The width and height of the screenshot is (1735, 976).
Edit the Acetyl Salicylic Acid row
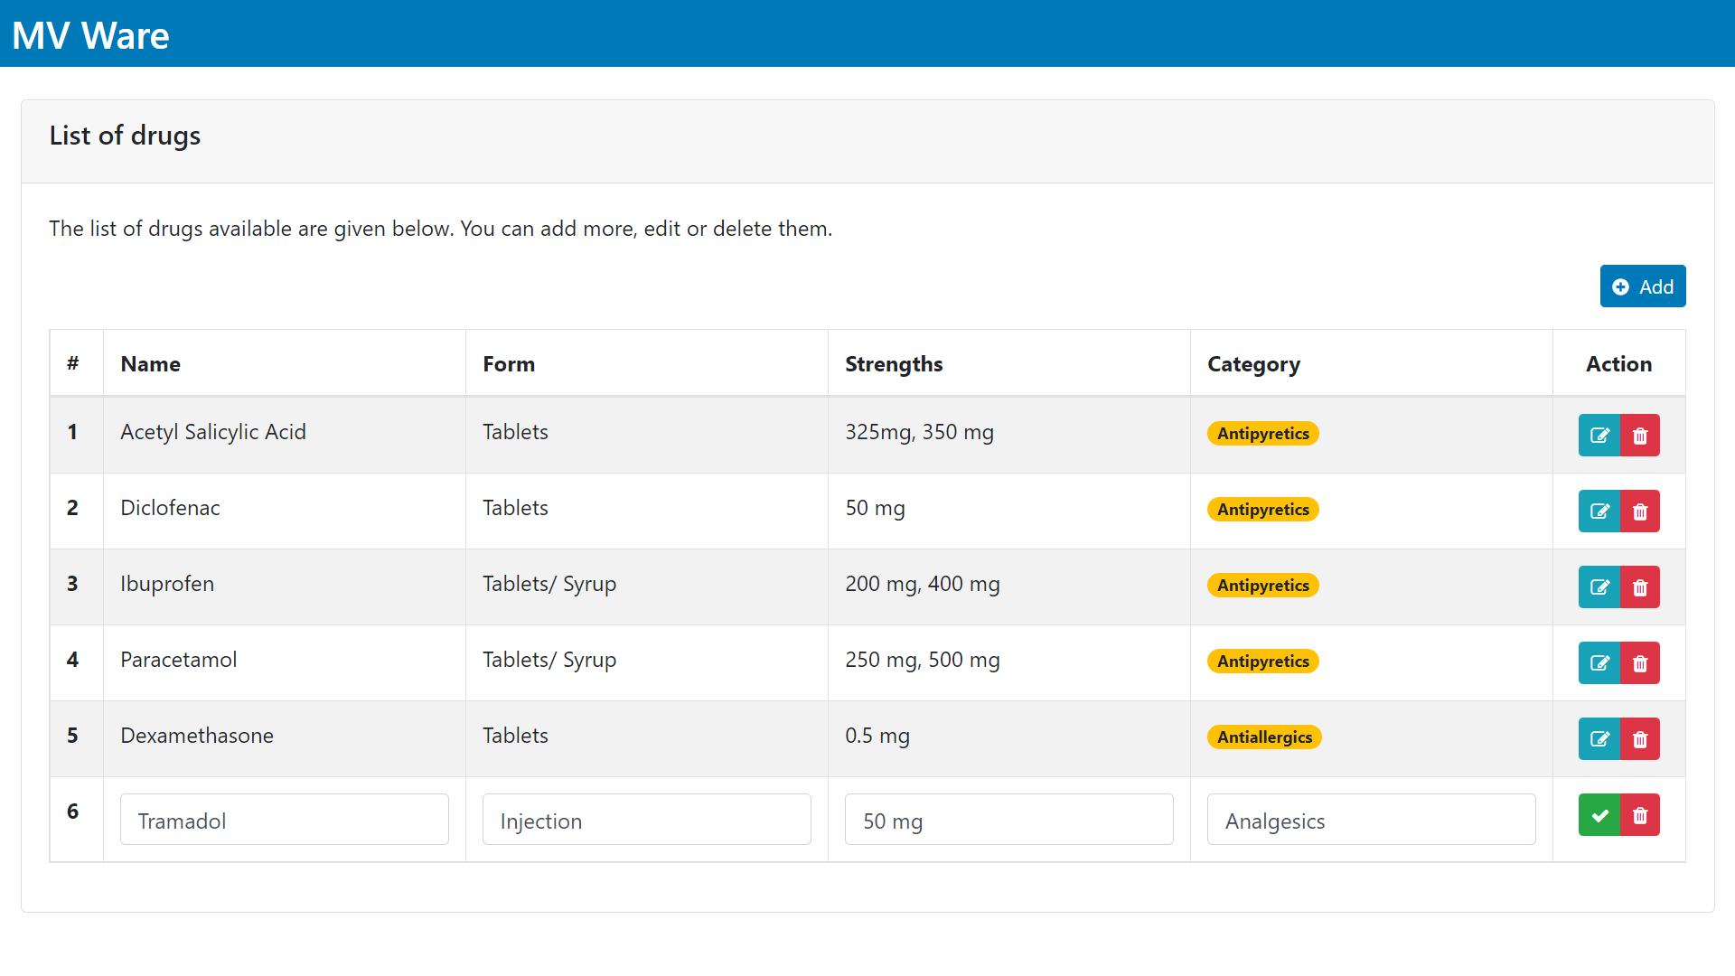(x=1599, y=435)
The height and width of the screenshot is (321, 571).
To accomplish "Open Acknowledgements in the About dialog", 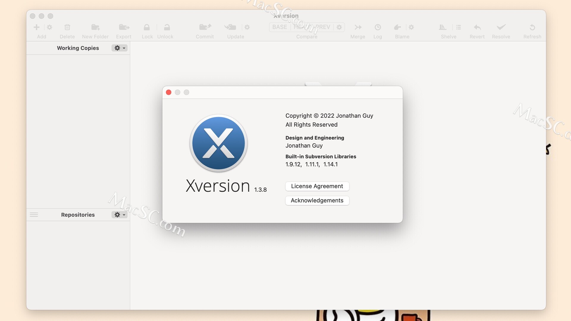I will [317, 200].
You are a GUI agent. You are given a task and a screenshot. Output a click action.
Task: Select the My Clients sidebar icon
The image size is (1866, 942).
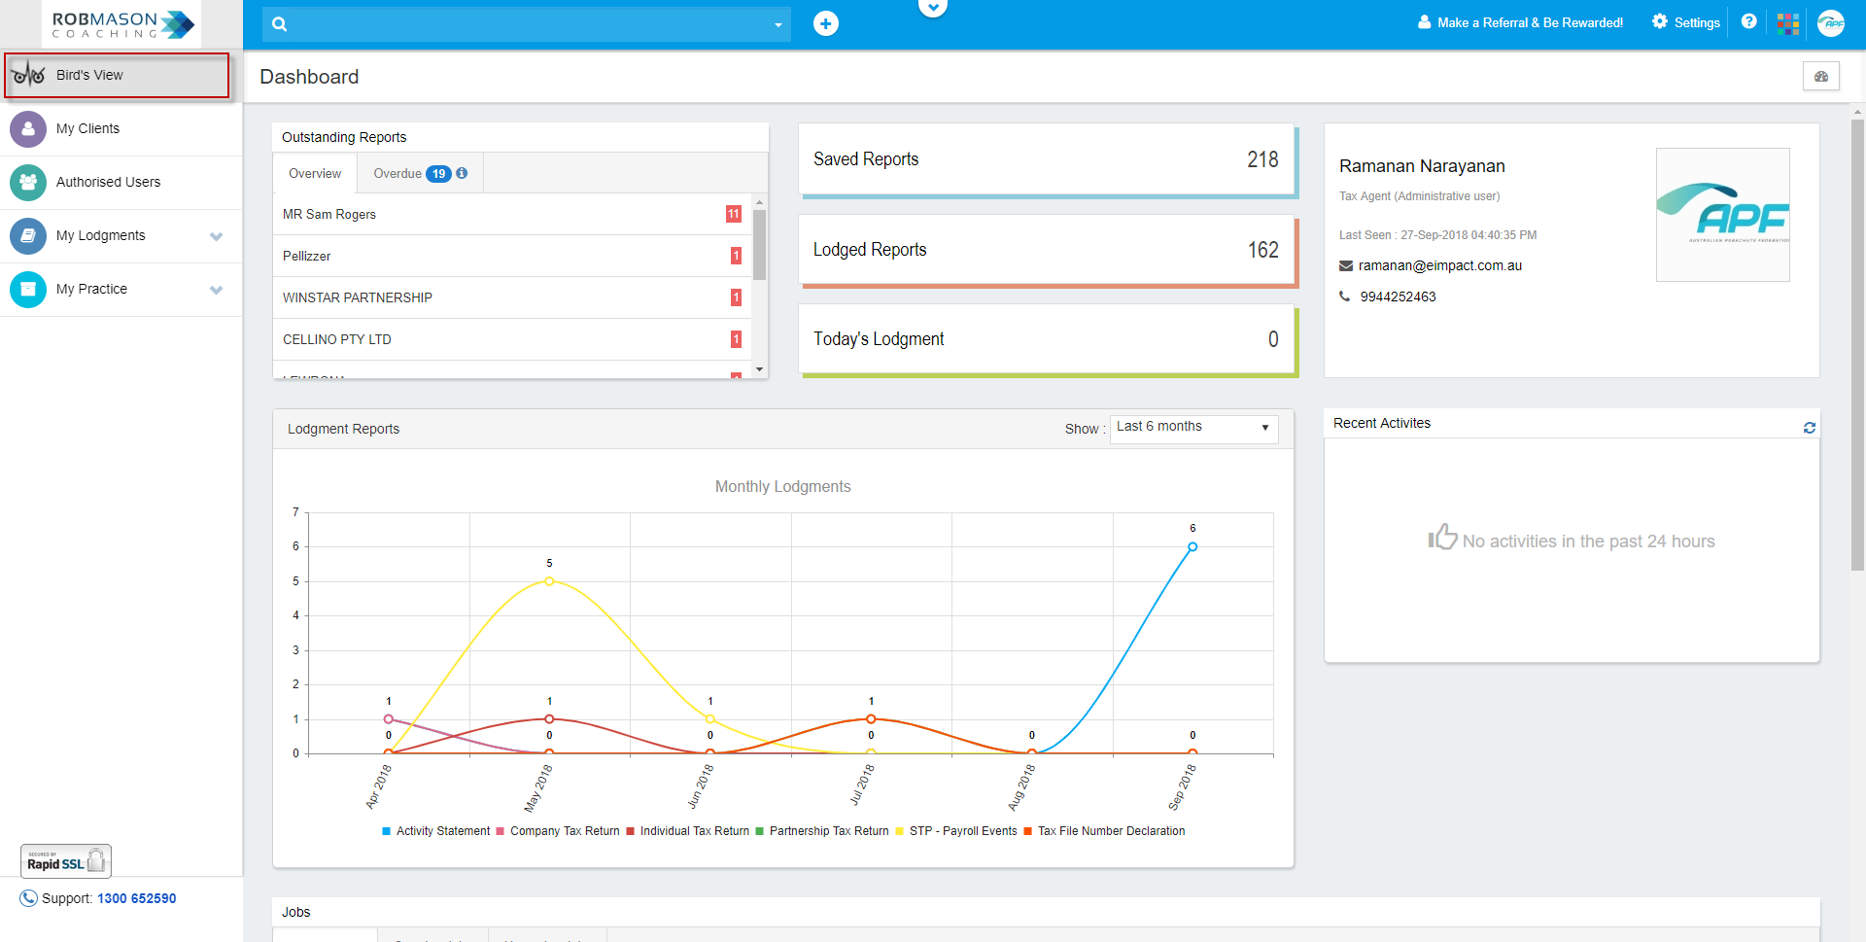pyautogui.click(x=28, y=128)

— Required action —
Read the material above and copy out each line holding "height".

— Solution below —
The width and height of the screenshot is (1735, 976).
The height and width of the screenshot is (321, 571).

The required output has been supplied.